(WORK ITEM) Copy only what lies from the line containing "Zur benutzerdefinierten Abfrage (832, 187)" through the line containing "Afiliados (542, 2310)" in the entries below, keeping both end lines exact and dropping every picture.

(SUPPLIED ENTRIES)
'''

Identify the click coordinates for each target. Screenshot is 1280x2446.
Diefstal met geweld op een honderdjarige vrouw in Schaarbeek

'''
'''

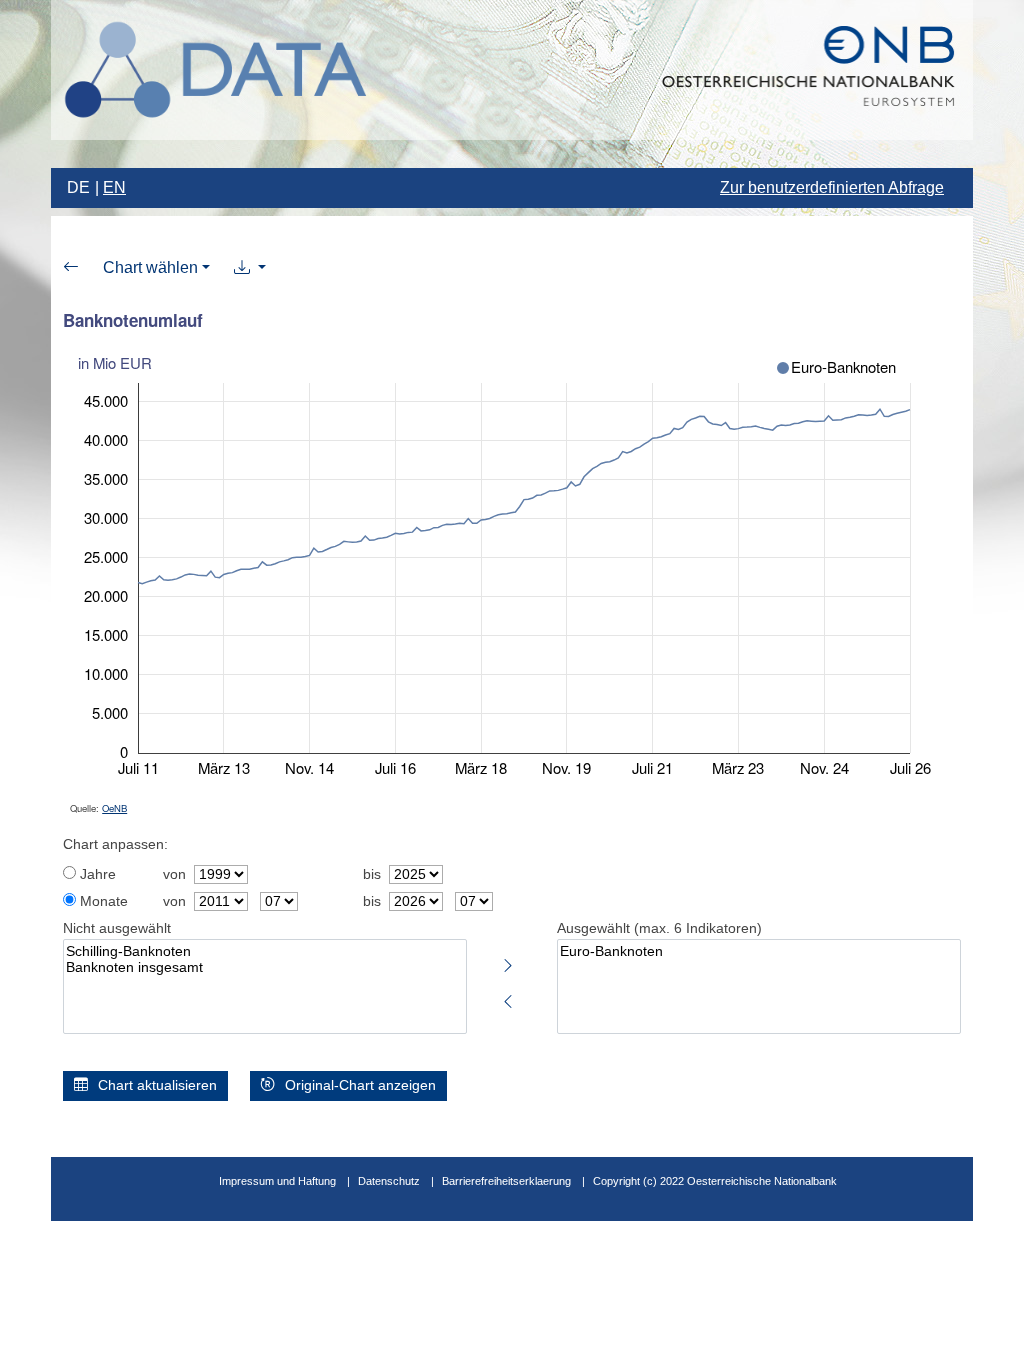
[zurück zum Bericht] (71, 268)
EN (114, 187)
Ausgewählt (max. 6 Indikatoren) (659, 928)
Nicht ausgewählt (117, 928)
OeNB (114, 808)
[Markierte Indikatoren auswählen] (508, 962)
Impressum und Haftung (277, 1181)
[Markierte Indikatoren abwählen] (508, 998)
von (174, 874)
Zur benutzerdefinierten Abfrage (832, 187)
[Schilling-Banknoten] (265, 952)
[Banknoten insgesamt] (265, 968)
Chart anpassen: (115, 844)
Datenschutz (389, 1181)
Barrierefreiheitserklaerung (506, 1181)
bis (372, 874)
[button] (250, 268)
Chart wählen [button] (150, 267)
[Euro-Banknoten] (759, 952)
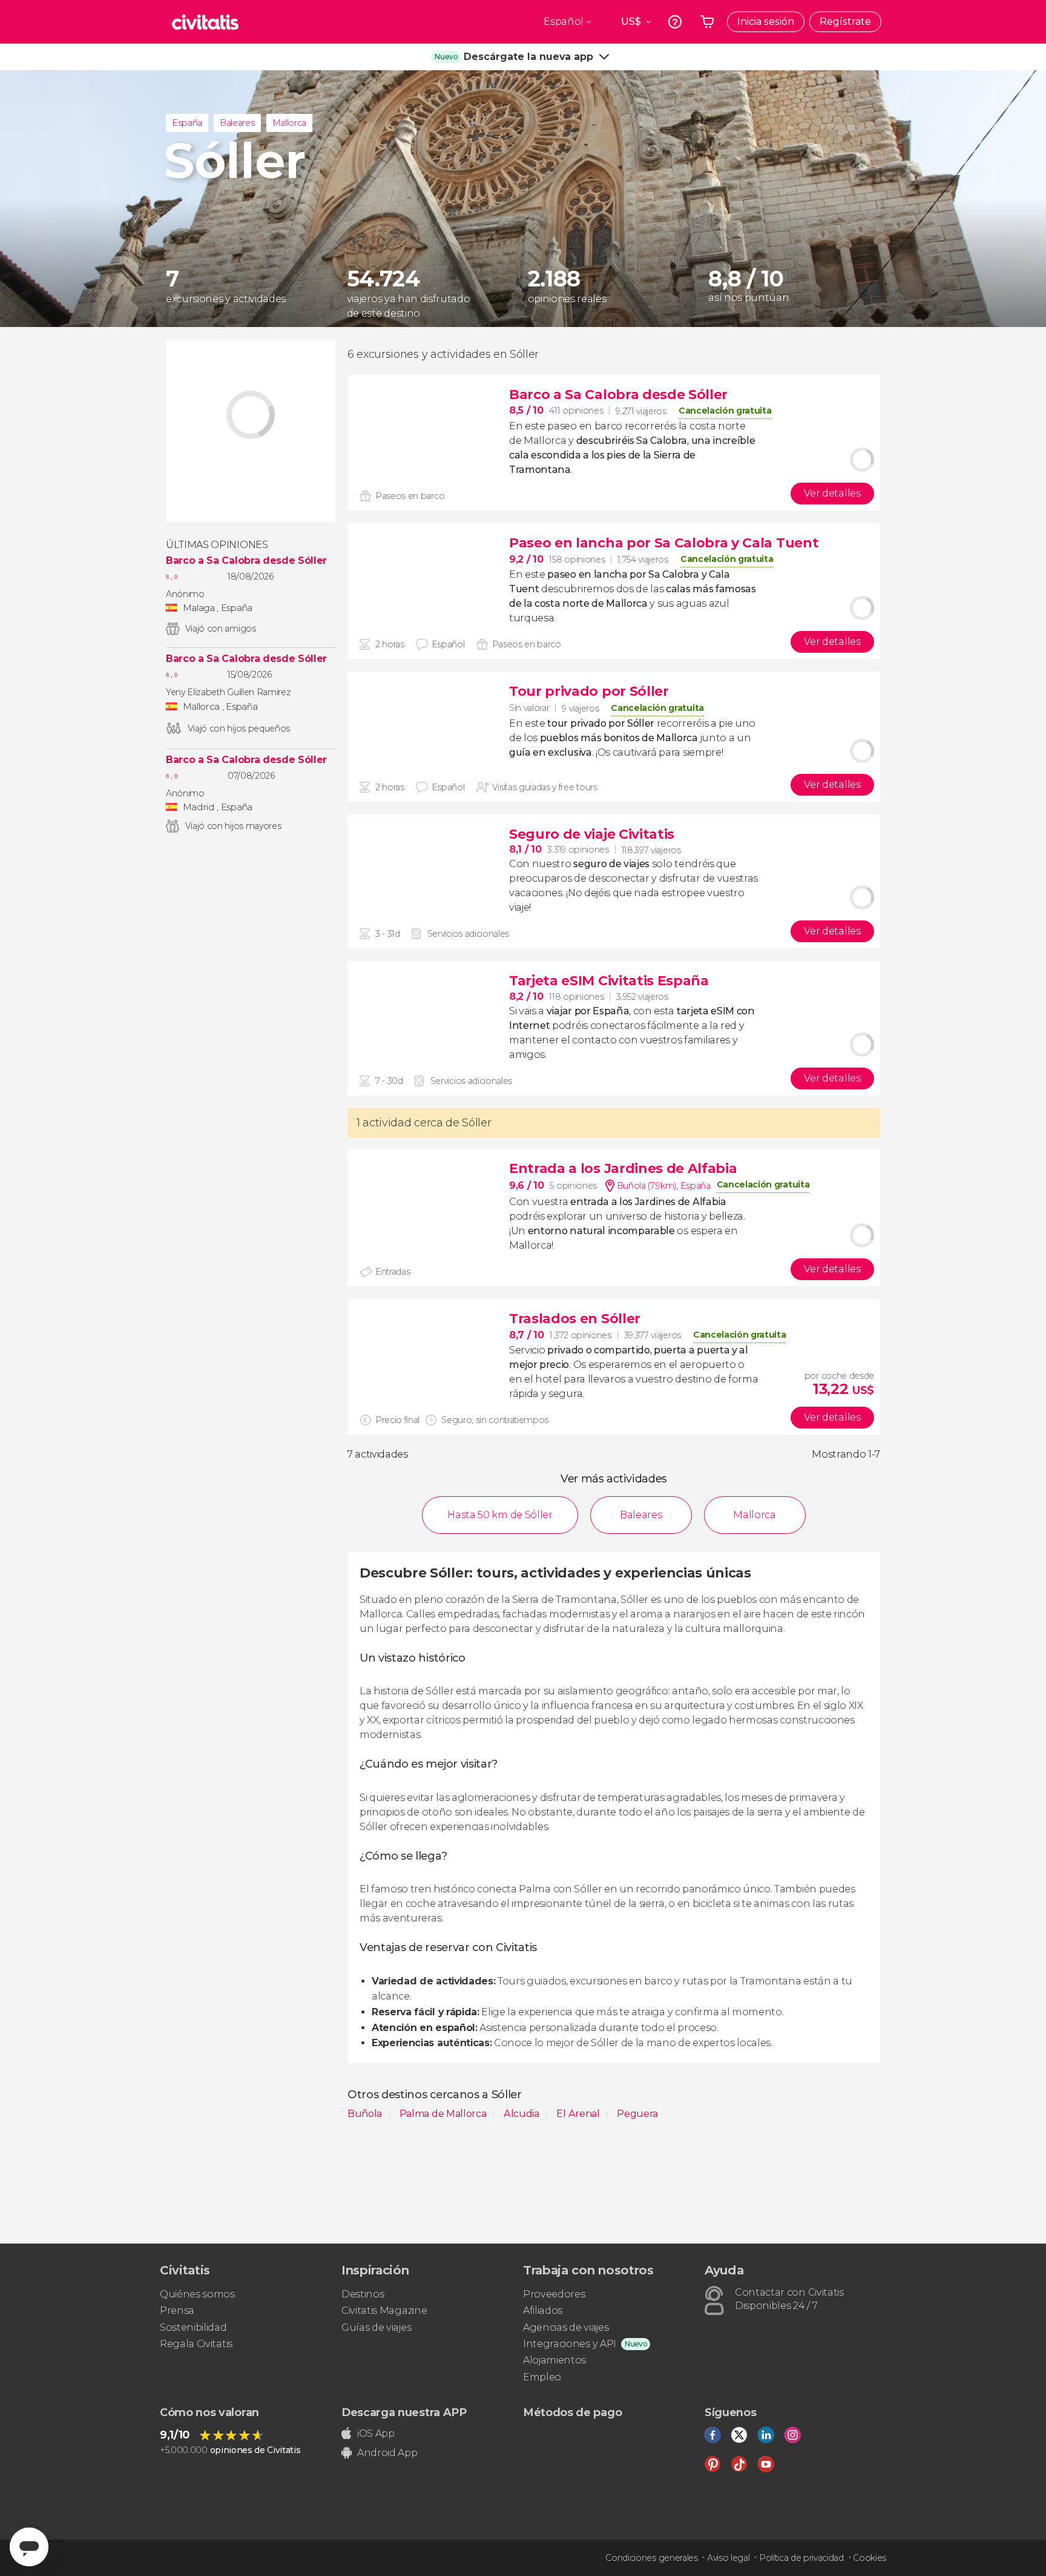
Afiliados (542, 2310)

'''

(WRITTEN REPLY)
Zur benutzerdefinierten Abfrage (832, 187)
[Schilling-Banknoten] (265, 952)
[Banknoten insgesamt] (265, 968)
Chart anpassen: (115, 844)
Datenschutz (389, 1181)
Barrierefreiheitserklaerung (506, 1181)
bis (372, 874)
[button] (250, 268)
Chart wählen [button] (150, 267)
[Euro-Banknoten] (759, 952)
Afiliados (542, 2310)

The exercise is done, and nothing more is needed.